Analysis by BBC political correspondent David Wallace Lockhart

There’s no denying the UK can have a complex relationship with France. From boat crossings in the Channel to ferry passport checks, there’s been tension recently.

But as a close neighbour and a fellow NATO member, there are few in mainstream politics who would consider France anything but a strong ally. Especially at a time when western unity over the war in Ukraine is so important, and any division could be exploited by the likes of Vladimir Putin.

While Ms Truss’s comments did appear to go down well with the audience of Conservative members, she’s still the foreign secretary – the UK’s chief diplomat. And therefore what she says on international affairs really matters.

This won’t be the end of the matter. Ms Truss will be asked about these comments again over the coming days.

What happens next will be watched carefully, on both sides of the Channel.


At the Tory leadership event in Norwich, Ms Truss and her rival Rishi Sunak were also asked who would make a better prime minister – Boris Johnson or their leadership rival.

Mr Sunak chose Ms Truss, arguing it was important for the country to move forward. But Ms Truss picked Mr Johnson – a decision that earned her applause from the crowd of Conservative Party members.

The pair were also asked about the recent shooting of nine year old Olivia Pratt-Korbel in Liverpool and how they would tackle crime.
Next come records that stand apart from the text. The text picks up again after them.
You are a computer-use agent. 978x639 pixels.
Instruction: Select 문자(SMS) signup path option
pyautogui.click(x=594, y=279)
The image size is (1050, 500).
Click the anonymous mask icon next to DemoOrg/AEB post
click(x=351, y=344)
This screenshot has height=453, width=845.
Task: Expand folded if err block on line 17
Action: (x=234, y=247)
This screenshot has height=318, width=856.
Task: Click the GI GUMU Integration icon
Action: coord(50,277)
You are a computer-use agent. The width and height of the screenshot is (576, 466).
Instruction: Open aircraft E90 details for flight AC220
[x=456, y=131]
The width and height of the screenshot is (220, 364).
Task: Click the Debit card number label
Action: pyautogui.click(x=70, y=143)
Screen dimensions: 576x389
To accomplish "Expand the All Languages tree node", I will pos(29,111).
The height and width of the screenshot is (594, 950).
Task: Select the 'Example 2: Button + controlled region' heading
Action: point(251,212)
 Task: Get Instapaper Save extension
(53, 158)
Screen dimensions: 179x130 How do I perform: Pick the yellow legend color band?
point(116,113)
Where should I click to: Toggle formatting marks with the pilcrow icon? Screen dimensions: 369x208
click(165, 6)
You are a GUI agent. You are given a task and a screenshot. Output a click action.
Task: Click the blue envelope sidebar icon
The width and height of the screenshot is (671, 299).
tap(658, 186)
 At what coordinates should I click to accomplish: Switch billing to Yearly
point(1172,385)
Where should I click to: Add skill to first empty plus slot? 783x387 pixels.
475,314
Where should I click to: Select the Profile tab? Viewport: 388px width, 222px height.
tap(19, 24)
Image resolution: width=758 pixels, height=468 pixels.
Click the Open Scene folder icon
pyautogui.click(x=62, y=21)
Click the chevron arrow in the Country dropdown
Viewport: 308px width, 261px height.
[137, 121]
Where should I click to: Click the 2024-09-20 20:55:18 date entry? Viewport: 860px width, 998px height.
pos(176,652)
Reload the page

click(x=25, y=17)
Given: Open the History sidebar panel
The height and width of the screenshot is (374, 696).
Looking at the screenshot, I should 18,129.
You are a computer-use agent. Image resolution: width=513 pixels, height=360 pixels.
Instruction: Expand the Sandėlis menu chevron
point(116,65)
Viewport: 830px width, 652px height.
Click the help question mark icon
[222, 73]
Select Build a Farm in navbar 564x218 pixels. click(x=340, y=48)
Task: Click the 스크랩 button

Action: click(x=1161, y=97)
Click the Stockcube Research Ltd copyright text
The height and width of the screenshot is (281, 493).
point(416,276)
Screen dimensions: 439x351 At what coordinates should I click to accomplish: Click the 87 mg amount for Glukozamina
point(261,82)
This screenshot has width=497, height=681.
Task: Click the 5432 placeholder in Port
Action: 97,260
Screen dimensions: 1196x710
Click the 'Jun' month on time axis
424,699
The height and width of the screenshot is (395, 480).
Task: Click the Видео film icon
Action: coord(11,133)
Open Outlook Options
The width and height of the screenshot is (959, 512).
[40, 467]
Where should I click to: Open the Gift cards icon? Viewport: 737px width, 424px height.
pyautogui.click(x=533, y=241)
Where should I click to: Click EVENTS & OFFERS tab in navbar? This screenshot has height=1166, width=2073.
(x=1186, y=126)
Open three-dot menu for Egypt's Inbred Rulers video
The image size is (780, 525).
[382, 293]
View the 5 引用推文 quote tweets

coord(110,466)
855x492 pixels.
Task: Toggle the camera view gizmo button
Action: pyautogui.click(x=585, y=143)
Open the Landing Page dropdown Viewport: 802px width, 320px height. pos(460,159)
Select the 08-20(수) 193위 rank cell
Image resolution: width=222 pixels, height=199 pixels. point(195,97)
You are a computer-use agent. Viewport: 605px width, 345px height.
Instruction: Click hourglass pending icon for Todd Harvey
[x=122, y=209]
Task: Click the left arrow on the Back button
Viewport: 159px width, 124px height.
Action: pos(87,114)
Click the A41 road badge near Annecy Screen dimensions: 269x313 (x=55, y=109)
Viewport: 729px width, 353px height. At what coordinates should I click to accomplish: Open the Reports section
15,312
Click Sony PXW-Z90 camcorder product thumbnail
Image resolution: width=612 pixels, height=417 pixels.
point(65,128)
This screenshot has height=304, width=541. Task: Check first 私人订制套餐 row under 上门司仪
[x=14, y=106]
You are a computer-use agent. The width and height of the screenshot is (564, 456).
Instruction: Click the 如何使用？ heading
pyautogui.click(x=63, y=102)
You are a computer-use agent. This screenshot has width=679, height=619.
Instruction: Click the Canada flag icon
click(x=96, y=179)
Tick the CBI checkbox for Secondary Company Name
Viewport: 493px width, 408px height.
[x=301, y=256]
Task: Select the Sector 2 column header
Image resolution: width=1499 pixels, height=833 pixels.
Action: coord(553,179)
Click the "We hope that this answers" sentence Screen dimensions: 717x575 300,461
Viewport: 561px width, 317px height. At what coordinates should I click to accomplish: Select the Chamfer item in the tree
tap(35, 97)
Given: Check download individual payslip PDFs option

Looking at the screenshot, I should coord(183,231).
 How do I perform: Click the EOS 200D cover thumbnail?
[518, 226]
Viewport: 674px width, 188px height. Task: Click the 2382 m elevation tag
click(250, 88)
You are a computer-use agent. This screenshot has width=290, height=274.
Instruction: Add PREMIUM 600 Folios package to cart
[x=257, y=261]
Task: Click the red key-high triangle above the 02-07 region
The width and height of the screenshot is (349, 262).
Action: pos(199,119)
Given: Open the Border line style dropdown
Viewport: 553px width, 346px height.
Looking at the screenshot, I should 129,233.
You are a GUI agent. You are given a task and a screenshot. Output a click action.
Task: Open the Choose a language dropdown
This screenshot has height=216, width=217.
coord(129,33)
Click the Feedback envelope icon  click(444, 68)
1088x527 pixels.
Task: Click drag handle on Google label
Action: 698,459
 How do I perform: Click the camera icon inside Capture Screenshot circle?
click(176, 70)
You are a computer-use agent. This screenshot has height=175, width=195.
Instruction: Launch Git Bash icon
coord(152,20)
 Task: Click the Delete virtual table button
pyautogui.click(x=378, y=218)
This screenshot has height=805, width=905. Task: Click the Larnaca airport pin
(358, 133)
Mr Sunak said the shooting was appalling and pledged to make sure there were more police officers on the street and that they “have tools they need to keep us safe”.

He expressed concern that “wokeish ideology” was holding back police from using stop-and-search powers.

Ms Truss agreed on the need for more police and said at the moment forces were spending too much time “policing Twitter” instead of “crimes that people care about”.

Both reiterated their previously-stated concerns about the level of restrictions during the Covid pandemic, with Ms Truss arguing it had been wrong to close schools.

“We were too draconian,” she added.


More light-heartedly, the pair were also asked who they would rather be stuck in a lift with – Labour leader Keir Starmer or Nicola Sturgeon.

Ms Truss opted for Scotland’s first minister with the hope she could persuade Ms Sturgeon “to stop being a separatist by the time we got to the ground floor”.

She added that the idea of being stuck in a lift with Labour leader Sir Keir was “extremely boring”.

Mr Sunak said he would take the stairs.